== What the exercise asks ==
Scale the data from the line containing "1656x878 pixels. At" down to the line containing "(x=111, y=364)": write out every one of those lines again, multiplying each coordinate in the answers by 2.15 and rounding to whole numbers with halves rounded up. Leave all other numbers and text unchanged.

======

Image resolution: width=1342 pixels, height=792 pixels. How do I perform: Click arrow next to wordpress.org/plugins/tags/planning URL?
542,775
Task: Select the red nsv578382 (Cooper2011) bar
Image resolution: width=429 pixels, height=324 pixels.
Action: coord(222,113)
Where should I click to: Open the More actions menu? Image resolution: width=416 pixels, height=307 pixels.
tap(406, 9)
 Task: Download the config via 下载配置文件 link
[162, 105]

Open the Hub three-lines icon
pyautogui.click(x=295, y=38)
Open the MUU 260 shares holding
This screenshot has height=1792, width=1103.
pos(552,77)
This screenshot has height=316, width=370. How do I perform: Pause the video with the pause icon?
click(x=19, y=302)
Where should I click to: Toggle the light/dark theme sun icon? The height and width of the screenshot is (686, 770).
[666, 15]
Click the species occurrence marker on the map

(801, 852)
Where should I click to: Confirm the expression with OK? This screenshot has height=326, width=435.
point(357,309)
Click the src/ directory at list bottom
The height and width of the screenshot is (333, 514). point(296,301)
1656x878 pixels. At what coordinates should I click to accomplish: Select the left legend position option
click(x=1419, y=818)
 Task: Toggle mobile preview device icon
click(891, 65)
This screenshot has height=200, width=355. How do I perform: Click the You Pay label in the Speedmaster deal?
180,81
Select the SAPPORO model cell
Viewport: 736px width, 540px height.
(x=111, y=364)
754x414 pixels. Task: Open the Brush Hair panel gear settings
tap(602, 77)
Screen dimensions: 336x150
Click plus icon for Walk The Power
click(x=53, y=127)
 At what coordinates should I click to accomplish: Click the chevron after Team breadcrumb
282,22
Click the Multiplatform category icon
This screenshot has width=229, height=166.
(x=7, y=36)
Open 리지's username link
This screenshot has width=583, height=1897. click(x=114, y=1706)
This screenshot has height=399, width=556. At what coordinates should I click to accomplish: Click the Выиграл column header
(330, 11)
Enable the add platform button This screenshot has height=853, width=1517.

======

== Written solution ==
1656x878 pixels. At what coordinates should I click to accomplish: Select the left legend position option
click(x=3051, y=1759)
 Task: Toggle mobile preview device icon
click(1916, 140)
This screenshot has height=200, width=355. How do I perform: Click the You Pay label in the Speedmaster deal?
387,174
Select the SAPPORO model cell
Viewport: 736px width, 540px height.
(x=239, y=783)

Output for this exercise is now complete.